_Your goal_
Find each line below where the word "green" occurs, and copy it.

_Given information_
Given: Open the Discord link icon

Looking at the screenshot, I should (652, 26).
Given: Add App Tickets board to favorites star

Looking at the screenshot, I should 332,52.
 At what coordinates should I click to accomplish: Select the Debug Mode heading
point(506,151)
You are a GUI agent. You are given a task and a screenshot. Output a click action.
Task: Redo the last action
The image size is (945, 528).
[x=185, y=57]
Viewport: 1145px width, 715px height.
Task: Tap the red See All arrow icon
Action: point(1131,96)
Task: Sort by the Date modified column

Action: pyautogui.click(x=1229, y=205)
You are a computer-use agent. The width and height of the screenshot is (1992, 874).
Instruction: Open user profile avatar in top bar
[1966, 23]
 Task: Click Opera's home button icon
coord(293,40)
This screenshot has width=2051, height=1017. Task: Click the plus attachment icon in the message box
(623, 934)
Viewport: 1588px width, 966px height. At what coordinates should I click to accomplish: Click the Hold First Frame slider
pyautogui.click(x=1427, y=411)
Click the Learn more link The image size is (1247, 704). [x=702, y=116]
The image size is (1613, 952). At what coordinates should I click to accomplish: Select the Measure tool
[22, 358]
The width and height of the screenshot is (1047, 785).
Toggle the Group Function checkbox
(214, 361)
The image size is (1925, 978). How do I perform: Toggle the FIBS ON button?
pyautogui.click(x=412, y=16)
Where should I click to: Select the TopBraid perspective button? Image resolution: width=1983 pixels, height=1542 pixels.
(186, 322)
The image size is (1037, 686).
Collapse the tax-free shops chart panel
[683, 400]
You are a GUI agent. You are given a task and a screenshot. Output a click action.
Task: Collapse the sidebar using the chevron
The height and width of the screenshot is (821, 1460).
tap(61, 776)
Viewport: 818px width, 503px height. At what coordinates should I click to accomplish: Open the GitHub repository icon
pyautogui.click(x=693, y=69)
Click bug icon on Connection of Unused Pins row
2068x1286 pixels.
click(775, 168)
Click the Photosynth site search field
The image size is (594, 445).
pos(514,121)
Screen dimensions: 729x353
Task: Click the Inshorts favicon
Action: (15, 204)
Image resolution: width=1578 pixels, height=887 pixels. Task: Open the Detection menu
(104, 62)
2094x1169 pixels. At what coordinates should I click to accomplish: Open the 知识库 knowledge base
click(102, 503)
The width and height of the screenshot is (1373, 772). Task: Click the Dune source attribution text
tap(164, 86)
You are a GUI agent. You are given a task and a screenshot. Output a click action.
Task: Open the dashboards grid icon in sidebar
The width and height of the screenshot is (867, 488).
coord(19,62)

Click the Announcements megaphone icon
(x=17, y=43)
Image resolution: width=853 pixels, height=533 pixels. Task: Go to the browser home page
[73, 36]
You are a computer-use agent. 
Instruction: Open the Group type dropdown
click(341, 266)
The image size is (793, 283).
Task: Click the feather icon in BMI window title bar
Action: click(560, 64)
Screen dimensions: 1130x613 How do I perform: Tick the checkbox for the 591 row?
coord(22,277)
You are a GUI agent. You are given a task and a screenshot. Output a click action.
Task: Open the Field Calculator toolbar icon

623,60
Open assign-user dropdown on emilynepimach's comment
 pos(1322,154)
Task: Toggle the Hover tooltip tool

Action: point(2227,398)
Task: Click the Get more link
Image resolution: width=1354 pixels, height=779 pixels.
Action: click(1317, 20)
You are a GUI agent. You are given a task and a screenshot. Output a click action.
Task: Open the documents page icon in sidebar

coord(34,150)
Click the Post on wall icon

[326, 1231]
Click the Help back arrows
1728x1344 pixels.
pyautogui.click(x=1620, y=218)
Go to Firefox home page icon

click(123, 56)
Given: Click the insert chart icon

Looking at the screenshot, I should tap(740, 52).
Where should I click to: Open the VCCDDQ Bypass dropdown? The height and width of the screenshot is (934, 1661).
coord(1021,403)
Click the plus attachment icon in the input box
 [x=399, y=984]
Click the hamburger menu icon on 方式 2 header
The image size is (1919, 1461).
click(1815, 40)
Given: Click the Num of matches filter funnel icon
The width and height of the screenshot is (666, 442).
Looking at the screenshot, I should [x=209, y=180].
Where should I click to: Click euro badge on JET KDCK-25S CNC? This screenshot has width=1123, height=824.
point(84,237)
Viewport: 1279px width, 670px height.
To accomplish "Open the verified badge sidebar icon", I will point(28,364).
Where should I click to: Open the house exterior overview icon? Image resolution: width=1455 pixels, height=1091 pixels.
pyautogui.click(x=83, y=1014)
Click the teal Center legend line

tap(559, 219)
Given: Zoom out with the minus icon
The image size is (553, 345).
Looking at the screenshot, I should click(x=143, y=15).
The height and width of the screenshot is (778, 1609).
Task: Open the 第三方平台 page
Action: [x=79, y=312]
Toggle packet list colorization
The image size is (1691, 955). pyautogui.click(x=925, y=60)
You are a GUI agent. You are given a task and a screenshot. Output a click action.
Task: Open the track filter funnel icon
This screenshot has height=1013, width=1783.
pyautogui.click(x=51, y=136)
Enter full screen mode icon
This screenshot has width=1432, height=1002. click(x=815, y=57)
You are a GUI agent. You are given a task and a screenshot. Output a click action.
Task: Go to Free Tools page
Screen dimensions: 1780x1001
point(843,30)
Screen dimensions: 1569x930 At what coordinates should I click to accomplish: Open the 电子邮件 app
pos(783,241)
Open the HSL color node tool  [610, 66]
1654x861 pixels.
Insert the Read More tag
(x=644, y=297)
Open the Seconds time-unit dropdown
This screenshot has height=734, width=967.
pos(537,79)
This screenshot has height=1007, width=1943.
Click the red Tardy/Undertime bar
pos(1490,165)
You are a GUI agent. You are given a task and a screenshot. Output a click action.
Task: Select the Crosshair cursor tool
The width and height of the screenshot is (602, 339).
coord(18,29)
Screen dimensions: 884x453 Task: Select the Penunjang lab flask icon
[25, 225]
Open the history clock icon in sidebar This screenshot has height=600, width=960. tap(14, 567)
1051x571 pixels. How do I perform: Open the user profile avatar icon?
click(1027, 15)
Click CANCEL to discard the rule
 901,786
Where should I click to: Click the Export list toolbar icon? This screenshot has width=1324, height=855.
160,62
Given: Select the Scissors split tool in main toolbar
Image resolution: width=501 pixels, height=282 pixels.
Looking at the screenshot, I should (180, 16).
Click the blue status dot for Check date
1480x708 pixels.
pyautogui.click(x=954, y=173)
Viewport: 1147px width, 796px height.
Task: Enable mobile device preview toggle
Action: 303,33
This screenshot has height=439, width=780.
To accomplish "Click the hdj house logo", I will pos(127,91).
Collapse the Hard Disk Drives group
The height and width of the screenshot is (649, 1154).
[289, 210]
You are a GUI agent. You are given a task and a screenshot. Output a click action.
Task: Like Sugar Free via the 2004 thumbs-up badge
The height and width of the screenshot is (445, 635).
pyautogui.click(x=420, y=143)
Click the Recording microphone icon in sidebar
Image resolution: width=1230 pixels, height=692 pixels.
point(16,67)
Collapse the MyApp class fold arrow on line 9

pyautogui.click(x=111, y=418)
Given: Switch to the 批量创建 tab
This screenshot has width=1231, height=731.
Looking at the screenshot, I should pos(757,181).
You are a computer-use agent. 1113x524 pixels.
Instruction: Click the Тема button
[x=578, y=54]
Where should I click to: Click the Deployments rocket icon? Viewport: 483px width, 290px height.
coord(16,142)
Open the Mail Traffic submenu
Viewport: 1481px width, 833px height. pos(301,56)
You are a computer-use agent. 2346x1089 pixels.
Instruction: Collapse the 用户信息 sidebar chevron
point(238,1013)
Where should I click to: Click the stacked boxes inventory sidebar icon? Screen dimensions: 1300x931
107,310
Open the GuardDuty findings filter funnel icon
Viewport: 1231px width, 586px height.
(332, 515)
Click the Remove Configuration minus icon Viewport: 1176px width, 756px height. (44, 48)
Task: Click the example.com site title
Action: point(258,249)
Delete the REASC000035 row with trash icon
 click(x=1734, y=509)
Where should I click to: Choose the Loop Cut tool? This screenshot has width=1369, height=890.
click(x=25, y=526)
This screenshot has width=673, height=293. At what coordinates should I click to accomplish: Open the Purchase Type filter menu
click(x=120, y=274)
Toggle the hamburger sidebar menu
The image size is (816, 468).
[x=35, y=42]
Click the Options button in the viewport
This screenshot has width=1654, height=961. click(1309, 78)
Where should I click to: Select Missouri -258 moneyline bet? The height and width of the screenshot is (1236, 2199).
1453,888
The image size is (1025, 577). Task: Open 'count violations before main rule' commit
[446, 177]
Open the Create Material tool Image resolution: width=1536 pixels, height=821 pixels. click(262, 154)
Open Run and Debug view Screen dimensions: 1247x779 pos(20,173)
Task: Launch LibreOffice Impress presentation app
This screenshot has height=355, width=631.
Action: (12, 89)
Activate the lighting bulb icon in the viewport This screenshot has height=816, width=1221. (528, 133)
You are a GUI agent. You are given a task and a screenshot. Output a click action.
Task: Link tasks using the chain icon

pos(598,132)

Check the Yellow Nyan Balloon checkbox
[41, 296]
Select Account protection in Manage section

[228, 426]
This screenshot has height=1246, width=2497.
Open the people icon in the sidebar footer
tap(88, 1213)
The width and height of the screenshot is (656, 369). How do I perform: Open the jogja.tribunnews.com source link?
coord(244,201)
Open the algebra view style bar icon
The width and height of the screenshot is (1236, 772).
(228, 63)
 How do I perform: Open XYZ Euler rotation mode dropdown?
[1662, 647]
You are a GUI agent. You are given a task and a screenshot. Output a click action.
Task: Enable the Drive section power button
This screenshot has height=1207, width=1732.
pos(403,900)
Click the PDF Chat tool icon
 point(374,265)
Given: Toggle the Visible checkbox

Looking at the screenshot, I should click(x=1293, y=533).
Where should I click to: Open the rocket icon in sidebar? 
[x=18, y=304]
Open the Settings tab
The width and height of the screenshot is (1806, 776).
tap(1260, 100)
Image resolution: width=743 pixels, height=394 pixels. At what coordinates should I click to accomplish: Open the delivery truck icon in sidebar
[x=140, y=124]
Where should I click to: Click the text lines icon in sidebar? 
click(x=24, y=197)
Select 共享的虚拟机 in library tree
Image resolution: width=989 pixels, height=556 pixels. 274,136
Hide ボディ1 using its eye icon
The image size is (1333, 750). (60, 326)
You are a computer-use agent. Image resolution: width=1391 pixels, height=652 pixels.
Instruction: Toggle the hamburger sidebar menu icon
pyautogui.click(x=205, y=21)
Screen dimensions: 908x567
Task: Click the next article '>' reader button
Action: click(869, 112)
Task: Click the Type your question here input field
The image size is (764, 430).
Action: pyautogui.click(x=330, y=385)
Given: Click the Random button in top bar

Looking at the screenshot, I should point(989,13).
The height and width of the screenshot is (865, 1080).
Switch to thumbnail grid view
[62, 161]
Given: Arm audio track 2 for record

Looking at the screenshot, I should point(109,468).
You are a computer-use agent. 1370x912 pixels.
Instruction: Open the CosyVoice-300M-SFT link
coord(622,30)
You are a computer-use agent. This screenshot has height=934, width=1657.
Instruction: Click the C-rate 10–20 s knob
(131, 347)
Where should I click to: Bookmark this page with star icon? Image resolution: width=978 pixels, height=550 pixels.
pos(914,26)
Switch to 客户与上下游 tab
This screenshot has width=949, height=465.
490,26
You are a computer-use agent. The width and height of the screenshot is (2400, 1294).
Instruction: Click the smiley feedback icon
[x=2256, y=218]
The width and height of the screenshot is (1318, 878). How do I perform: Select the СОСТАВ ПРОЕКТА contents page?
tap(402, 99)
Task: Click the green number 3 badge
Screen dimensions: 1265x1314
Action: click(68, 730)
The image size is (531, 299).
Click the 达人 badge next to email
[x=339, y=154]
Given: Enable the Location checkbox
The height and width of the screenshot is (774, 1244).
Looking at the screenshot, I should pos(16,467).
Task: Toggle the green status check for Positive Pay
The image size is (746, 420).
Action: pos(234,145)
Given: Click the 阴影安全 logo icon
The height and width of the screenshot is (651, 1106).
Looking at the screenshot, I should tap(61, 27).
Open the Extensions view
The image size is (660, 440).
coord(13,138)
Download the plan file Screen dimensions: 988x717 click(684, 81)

_Output for this exercise_
Task: Click the green number 3 badge
Task: Toggle the green status check for Positive Pay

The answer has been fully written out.